How do you see climate modelling developing in the future?

FK: In the changing climate, humanity is facing various natural disasters such as heavy precipitation (e.g., as recently happened in the northwest of Italy), fires (e.g., the Australian and Canadian fires), droughts (east Africa), heat waves (last Spring, a record temperature was noted in South Asia). Some of these are known to be caused by ENSO. It’s challenging for the community to create models able to capture/predict these events at longer timescales. Models can produce reasonable forecasts up to 7-10 days, but going beyond this and understanding details of ENSO teleconnections would be useful.

How do we improve resolution?

FK: Current-generation models cover the whole globe with small 'boxes', various parameters are predicted for each, and information is exchanged with neighbouring boxes. These climate models still have a particular spatial resolution (box sizes of around 10 km) that is far too coarse to resolve many important processes. One process not represented in these models is atmospheric convection, such as thunderstorms.
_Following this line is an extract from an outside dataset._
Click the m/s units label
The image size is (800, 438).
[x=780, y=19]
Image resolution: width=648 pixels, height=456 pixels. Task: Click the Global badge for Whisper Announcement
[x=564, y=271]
These processes are currently determined using relationships between what the model 'knows' at the 10 km scale, and the much smaller scales in which convective events evolve (e.g., 1 km).
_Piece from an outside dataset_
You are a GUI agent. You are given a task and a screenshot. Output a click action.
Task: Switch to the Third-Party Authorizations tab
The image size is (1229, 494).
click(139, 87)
Which techniques could be adopted in climate modelling?

FK: It would be much better to be able to resolve convective processes physically using smaller boxes. However, this would require a substantial increase in computational resources. There are several initiatives in the climate community that push in this direction, and pilot projects are already underway.  Another option is the use of Artificial Intelligence (AI), or Machine Learning (ML) to improve parameterization using all available data.
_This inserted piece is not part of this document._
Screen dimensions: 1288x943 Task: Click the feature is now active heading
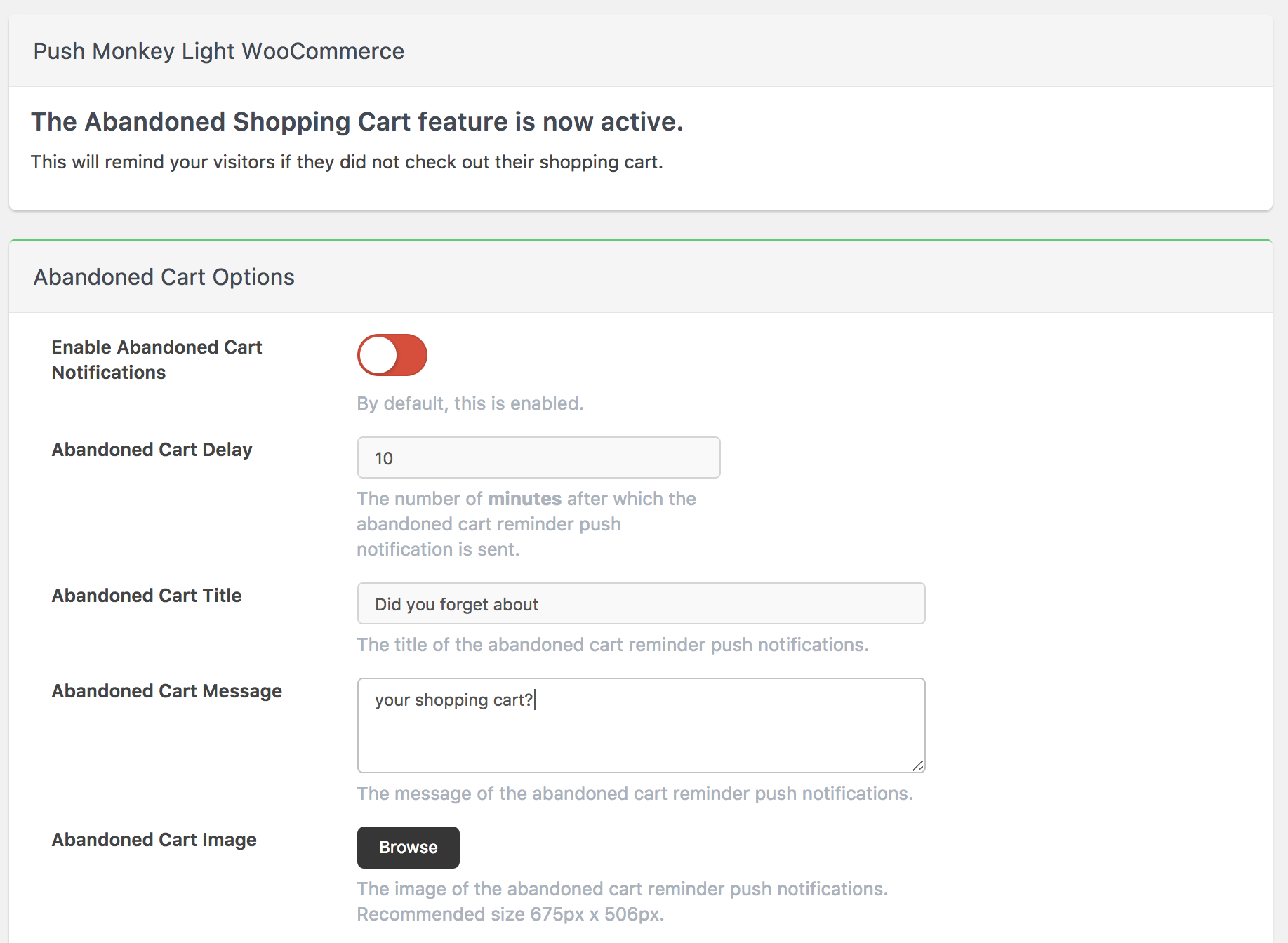357,122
What are you currently working on?

FK: One line of current research is the impact of ENSO on early summer extreme temperatures in the region surrounding Pakistan. In this case La Niña increases the probability of extremely high temperatures in the pre-monsoon season.

On another topic, we’re currently studying how subtropical and extratropical ENSO impacts are modified by the fact that the Indian and Atlantic Oceans are influenced first during ENSO, and that these impacts change within a season. These impacts may change the way ENSO influences climate in other regions.

For example, if we consider the whole winter period, the ENSO impact on Europe is relatively weak. If, on the other hand, we only look at November to December, we can identify a stronger impact on Europe: during El Niño we find warm and wet conditions in the central European region. This stronger impact is due to changes ENSO causes in the Indian and Atlantic Ocean regions in early winter. Another atmosphere-ocean coupled phenomenon, the Indian Ocean Dipole (IOD) in boreal autumn together with ENSO, is also key for the global climate. Similar changes and impacts are observed in South Asian winter precipitation. We’re currently investigating how such inter-basin connections may change in a future climate.